MQTT for Industrial IoT: QoS, Sparkplug B, and Broker Architecture Explained [2026]

MQTT has become the dominant messaging protocol for Industrial IoT — and for good reason. It's lightweight enough to run on resource-constrained edge gateways, resilient enough to handle flaky cellular connections on remote sites, and flexible enough to carry everything from a single boolean alarm bit to a 500-tag batch payload from a production line.
But deploying MQTT in an industrial environment is fundamentally different from using it for consumer IoT. The stakes are higher, the data patterns are more complex, and getting the architecture wrong can mean lost production data or, worse, missed safety alarms.
This guide covers everything a plant engineer or controls integrator needs to know about running MQTT in production — from QoS level selection to broker architecture to the Sparkplug B specification that's finally bringing standardization to industrial MQTT payloads.
Why MQTT Won the Industrial IoT Protocol War
Before diving into the technical details, it's worth understanding why MQTT displaced so many competing approaches. Traditional industrial data collection relied on polling — a SCADA system or historian would periodically query PLCs via Modbus or OPC-DA, pulling register values on a fixed schedule.
This polling model has several problems at scale:
- Bandwidth waste: Most register values don't change between polls. A temperature sensor reading 72.4°F doesn't need to be transmitted every second if it hasn't moved.
- Latency on critical events: If a compressor fault fires 500ms after the last poll, you won't see it for another 500ms — or longer if the poll cycle is slow.
- Scaling headaches: Every additional client polling the same PLC adds load. With 20 systems all querying the same controller, you're burning CPU cycles on the PLC answering redundant requests.
MQTT inverts this model.

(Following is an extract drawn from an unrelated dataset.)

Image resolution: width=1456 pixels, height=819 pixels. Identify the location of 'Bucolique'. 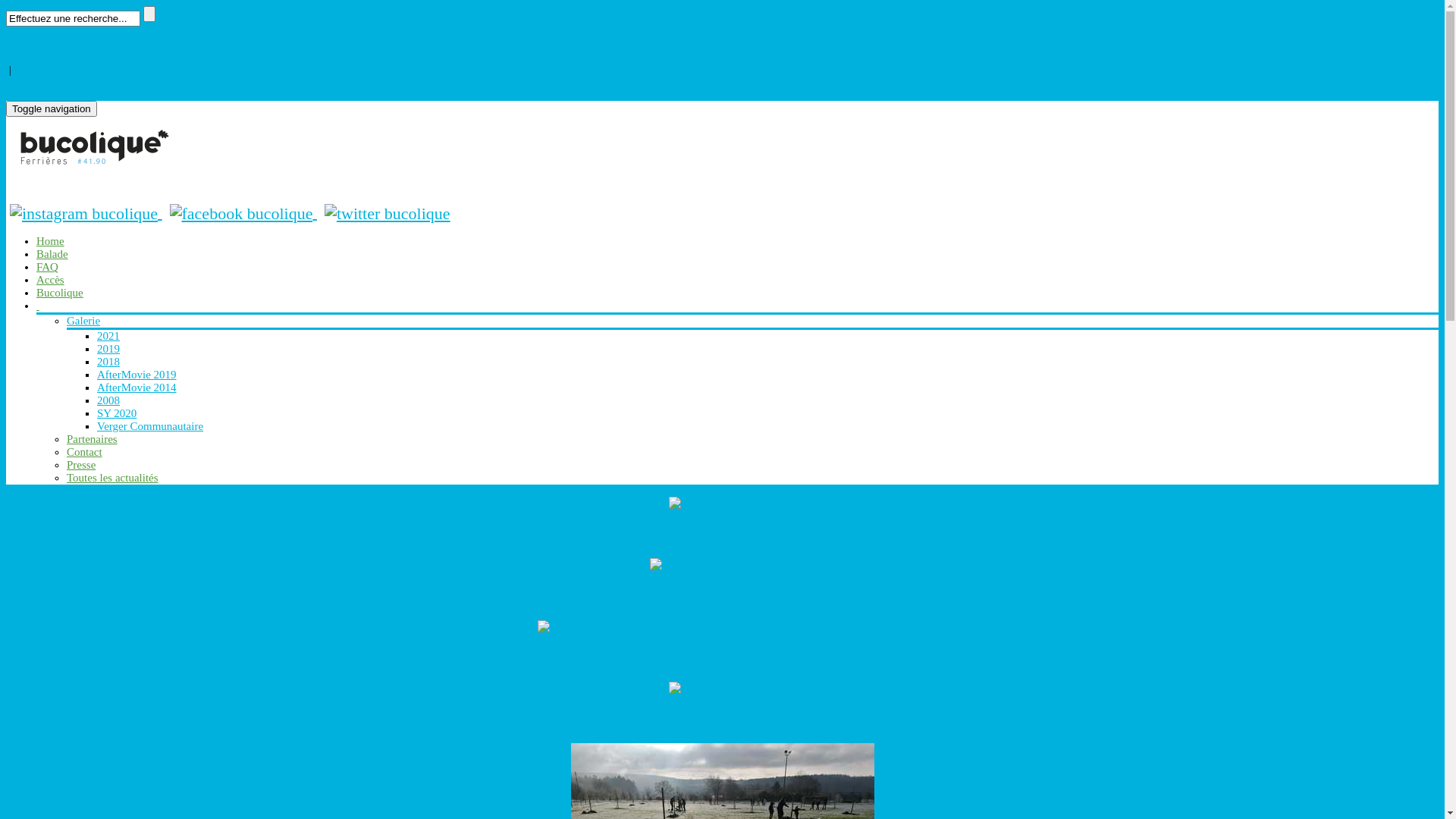
(59, 292).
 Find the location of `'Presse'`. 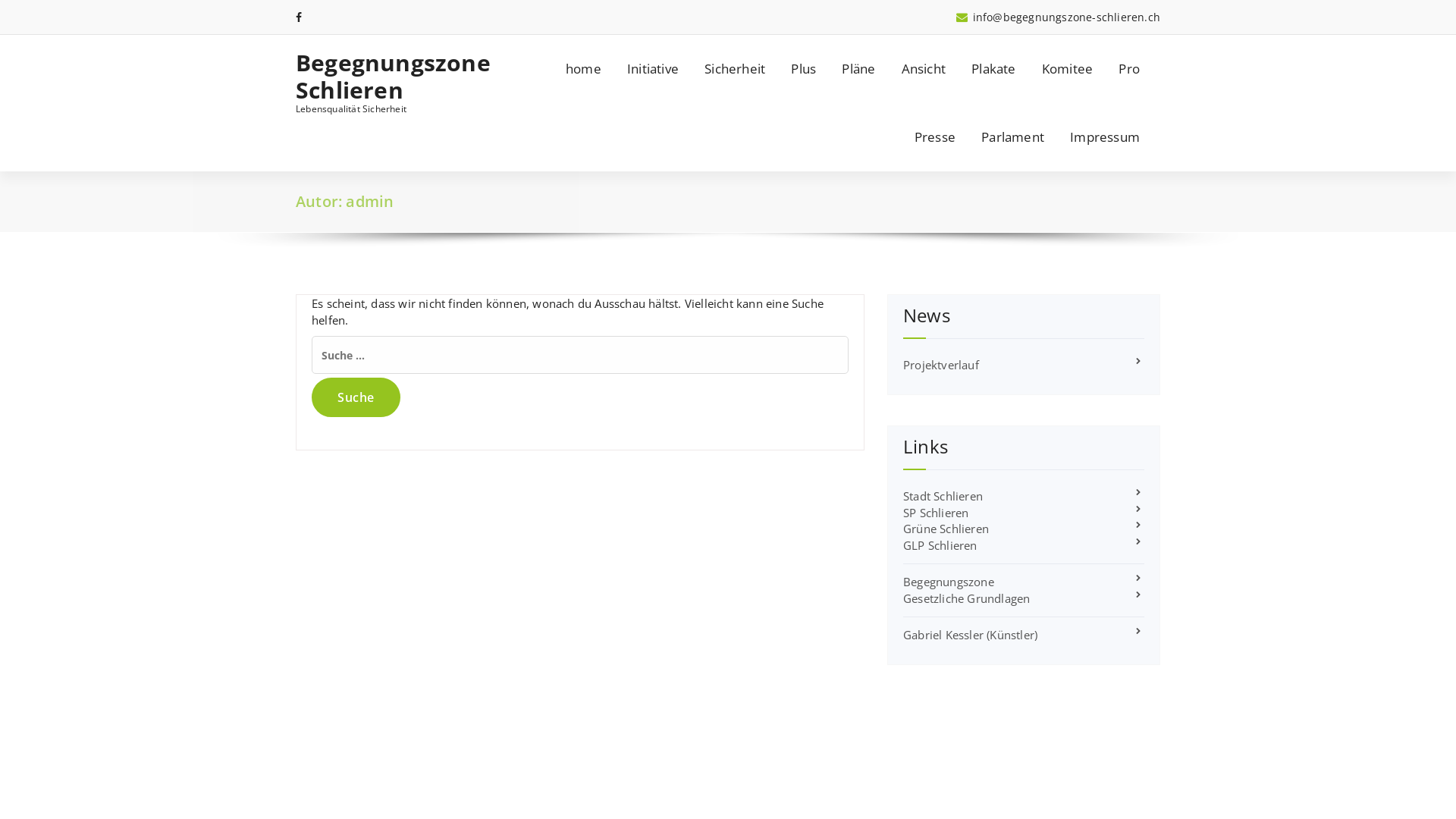

'Presse' is located at coordinates (934, 137).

Instead of clients pulling data, edge devices publish data when it changes (or on a configurable interval), and any number of subscribers can consume that data without adding load to the source device.

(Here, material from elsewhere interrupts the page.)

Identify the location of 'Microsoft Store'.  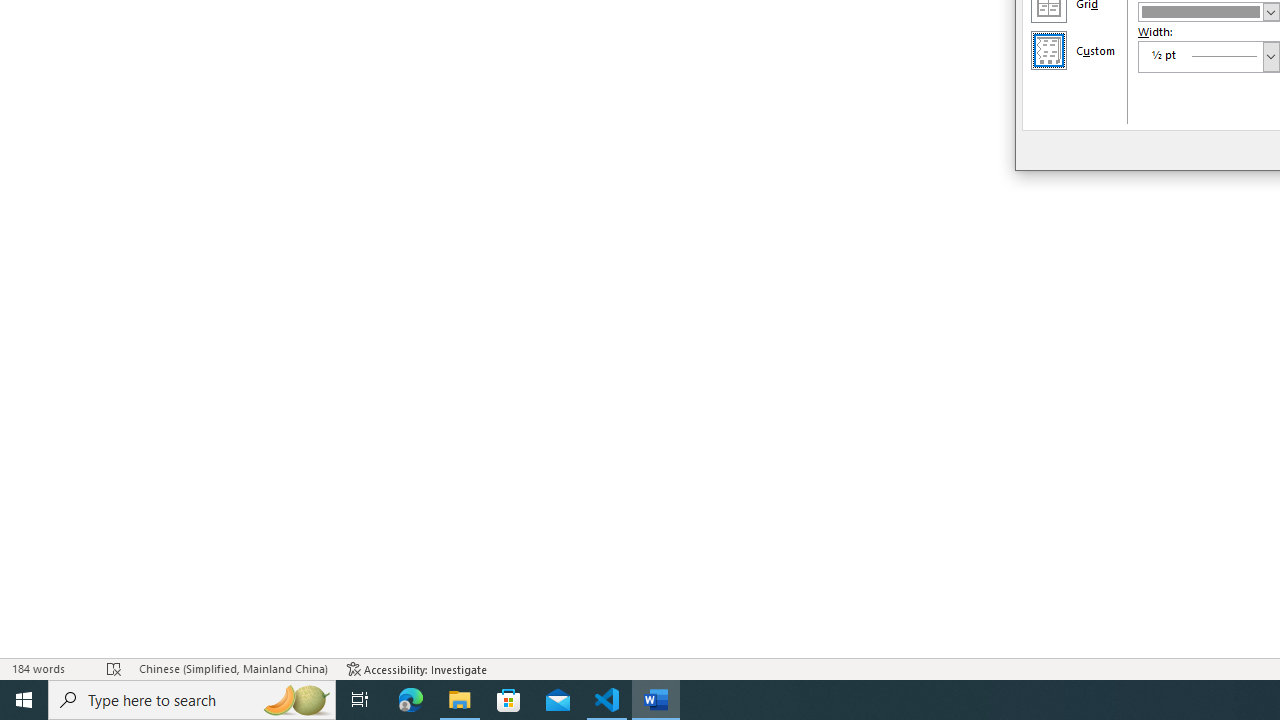
(509, 698).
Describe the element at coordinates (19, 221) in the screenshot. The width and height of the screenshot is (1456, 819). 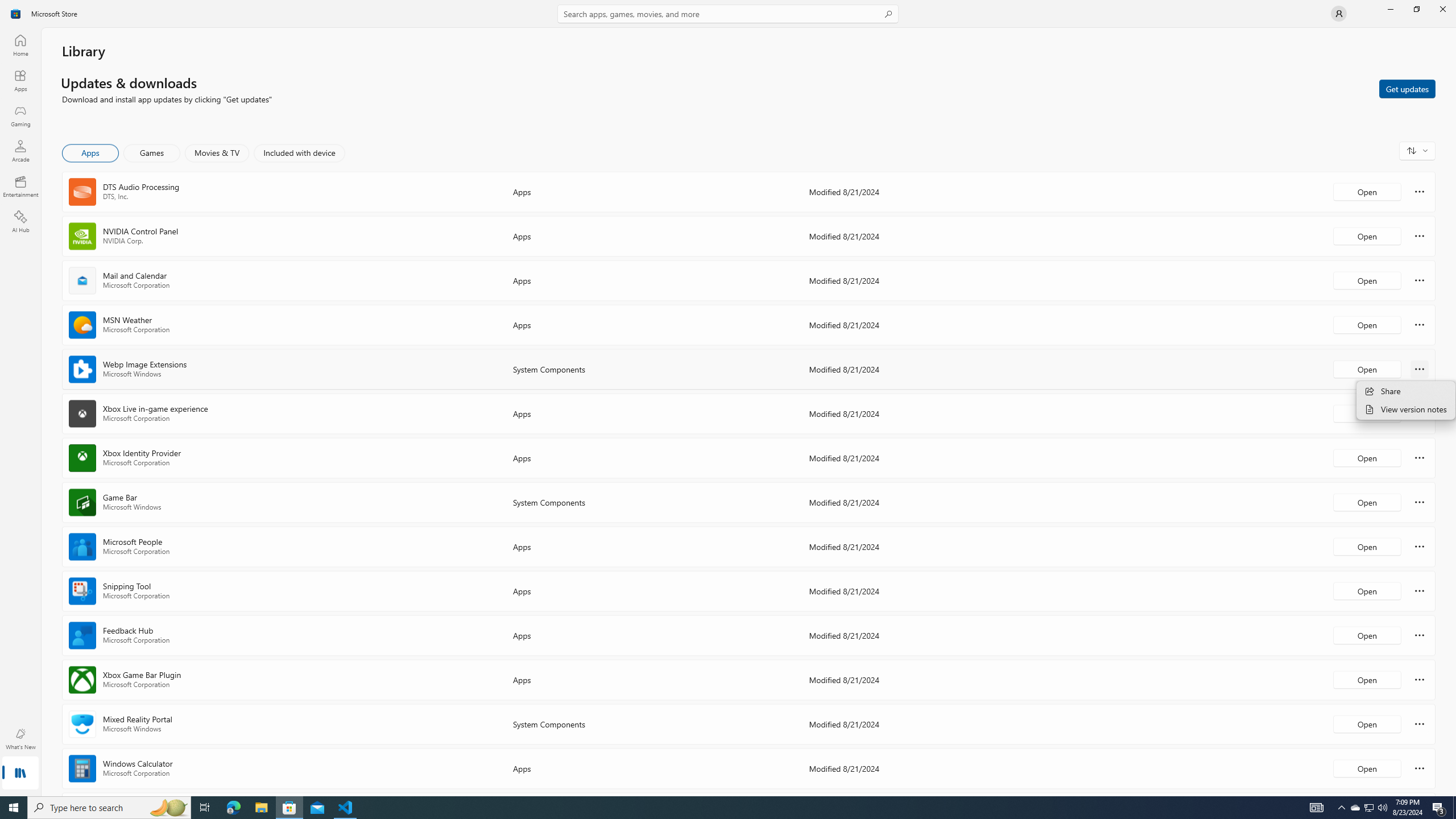
I see `'AI Hub'` at that location.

The key insight that makes this work in industrial settings is change-of-value detection combined with periodic heartbeats. A well-designed edge gateway will:
- Read PLC tags on a fast cycle (typically 1-second intervals for critical tags)
- Compare each reading against the last delivered value
- Only publish to MQTT when a value actually changes
- Still publish unchanged values periodically (hourly is common) to confirm the connection is alive
This approach dramatically reduces bandwidth — often by 80-90% compared to blind periodic polling — while actually reducing latency for state changes since they're published immediately rather than waiting for the next poll window.

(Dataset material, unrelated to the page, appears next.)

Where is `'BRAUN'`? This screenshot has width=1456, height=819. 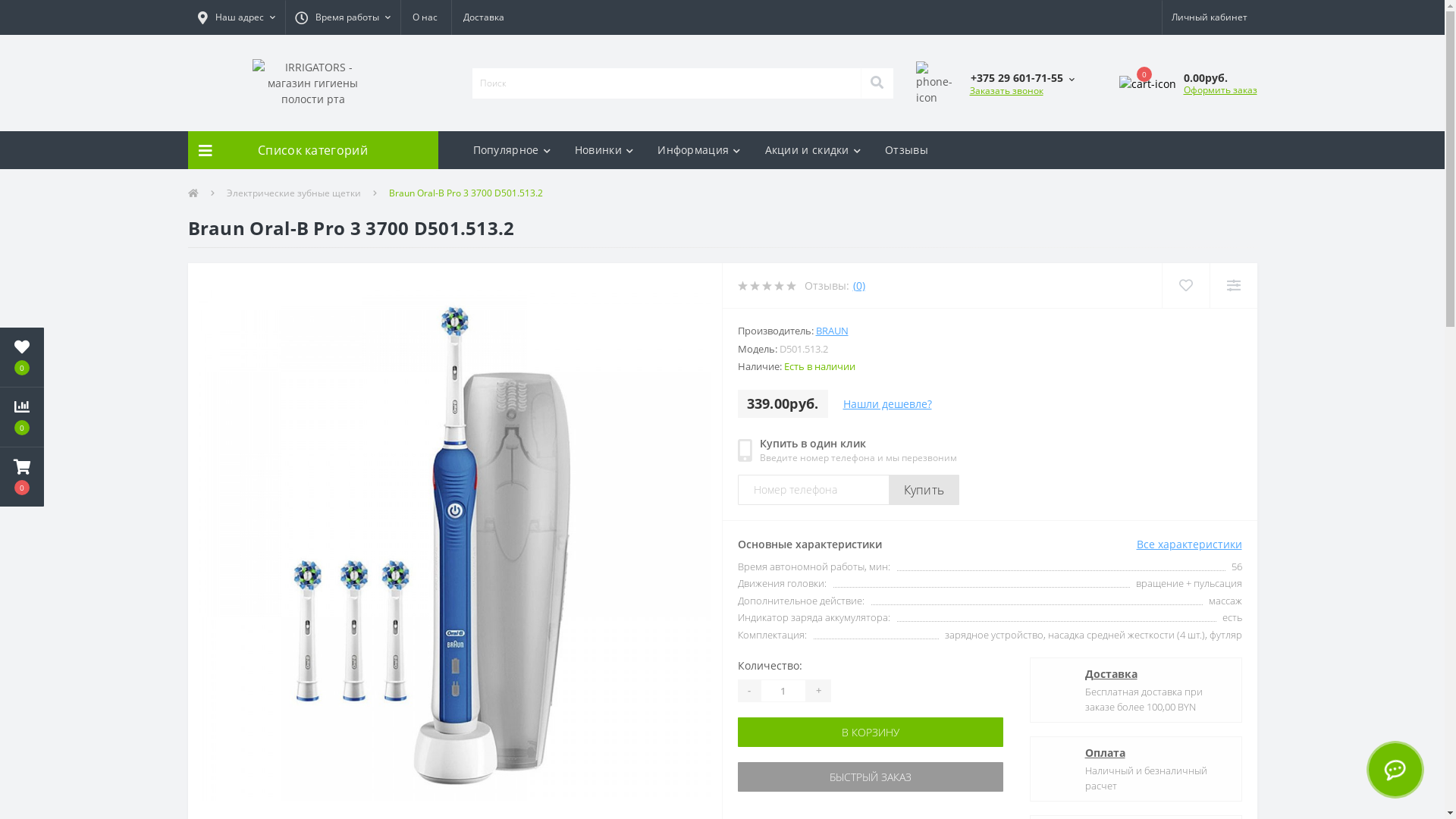 'BRAUN' is located at coordinates (831, 329).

QoS Levels: Why QoS 1 Is Almost Always the Right Choice
MQTT defines three Quality of Service levels, and choosing the right one is critical in industrial deployments:
QoS 0 — Fire and Forget
The broker delivers the message at most once, with no acknowledgment. If the subscriber is disconnected, the message is lost.
When to use it: Almost never in industrial settings. The only exception is high-frequency telemetry where individual samples are expendable — vibration data at 1kHz, for example, where losing a few samples in a burst doesn't affect the analysis.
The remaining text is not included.